▶ _Task statement_:
Transcribe the lines below word for word, starting at the line that contains "The height and" and ending at the last line, and leave out the pictures.

▶ _Data supplied_:
--- Start ---

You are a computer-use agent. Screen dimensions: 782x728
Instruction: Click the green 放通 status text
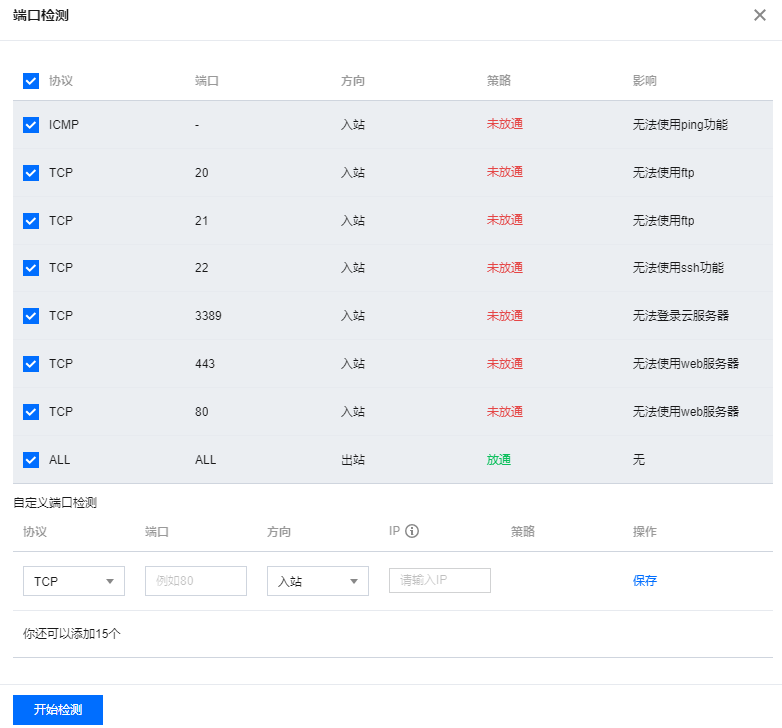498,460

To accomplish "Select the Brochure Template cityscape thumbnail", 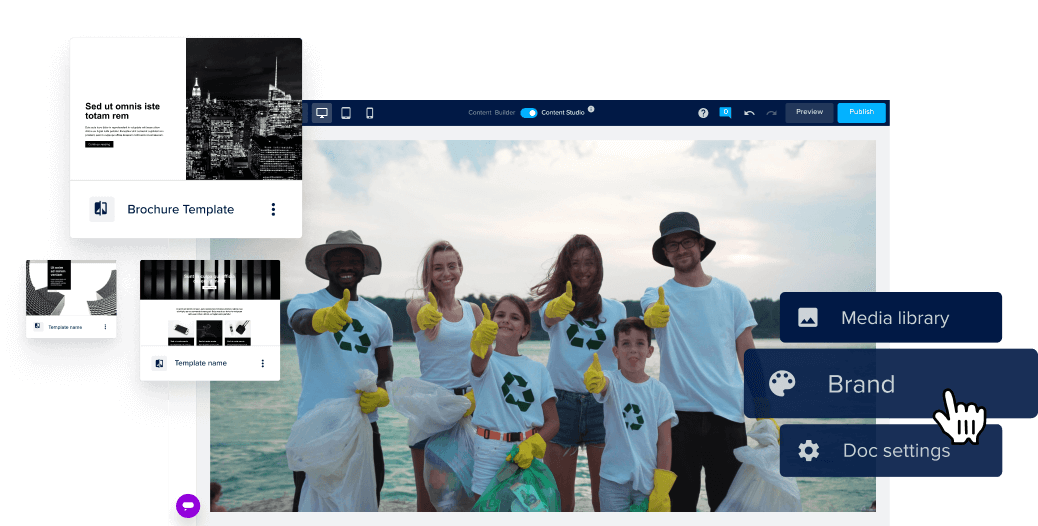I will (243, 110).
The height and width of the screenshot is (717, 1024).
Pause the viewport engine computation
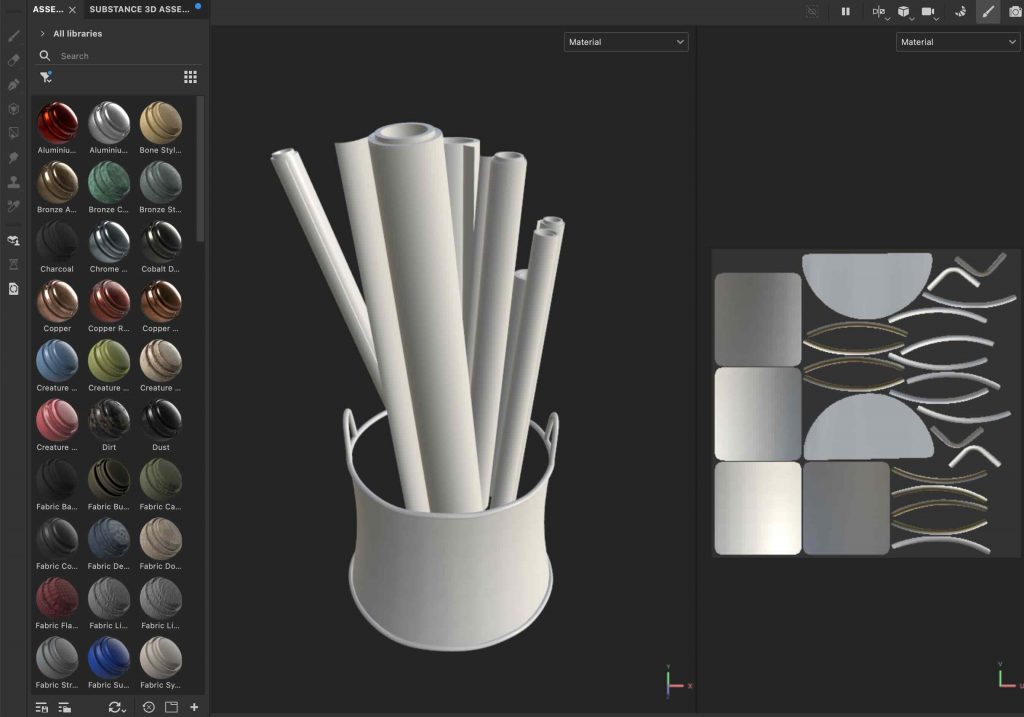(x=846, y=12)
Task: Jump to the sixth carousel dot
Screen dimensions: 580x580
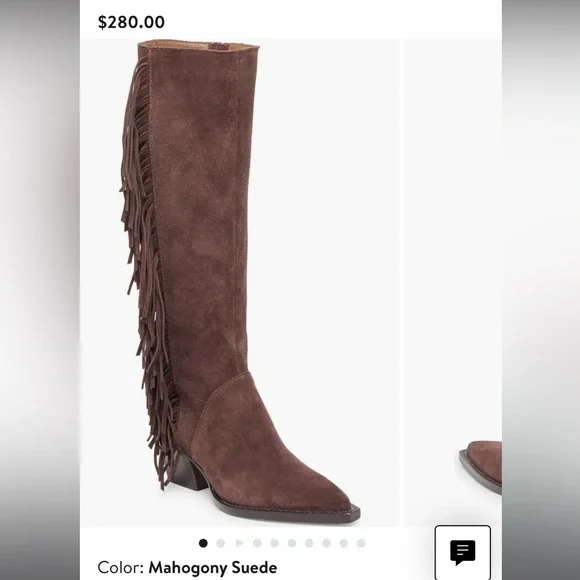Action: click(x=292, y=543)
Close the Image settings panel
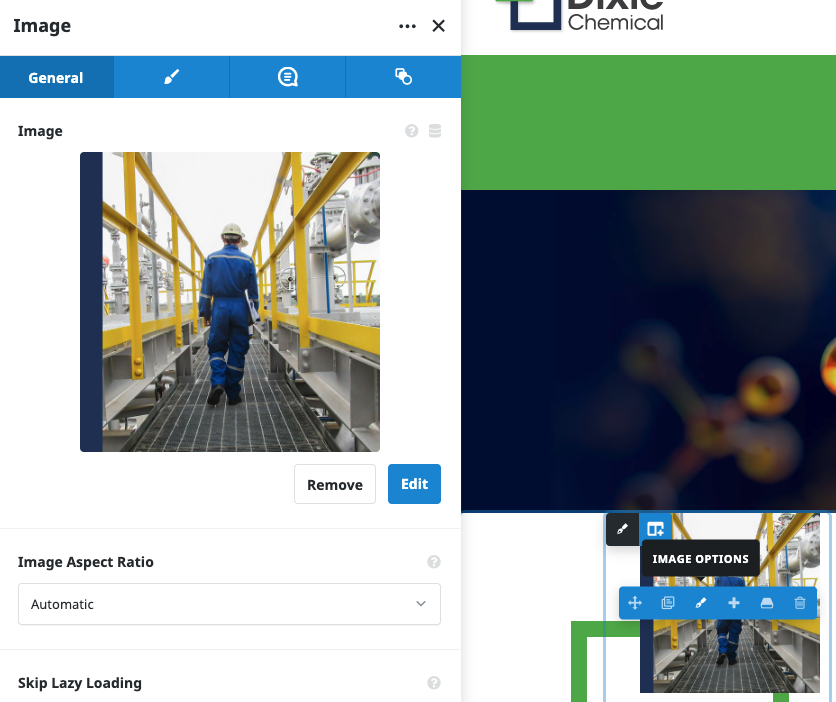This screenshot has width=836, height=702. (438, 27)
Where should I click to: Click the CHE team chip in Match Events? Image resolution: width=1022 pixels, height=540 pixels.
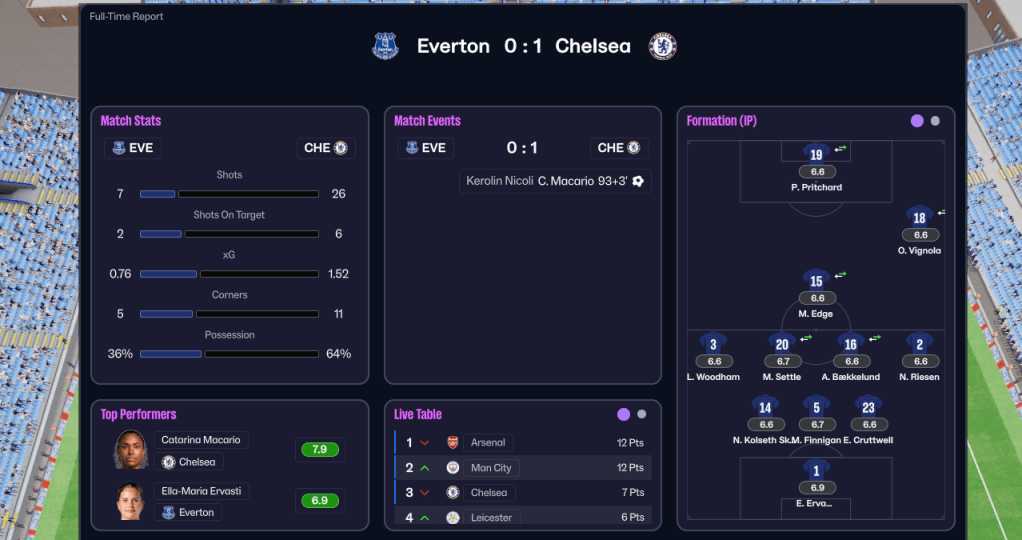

--- End ---

▶ _Result for this exercise_:
The height and width of the screenshot is (717, 1024).
Pause the viewport engine computation
(x=846, y=12)
Task: Jump to the sixth carousel dot
Screen dimensions: 580x580
Action: click(x=292, y=543)
Close the Image settings panel
This screenshot has width=836, height=702. (438, 27)
Where should I click to: Click the CHE team chip in Match Events? Image resolution: width=1022 pixels, height=540 pixels.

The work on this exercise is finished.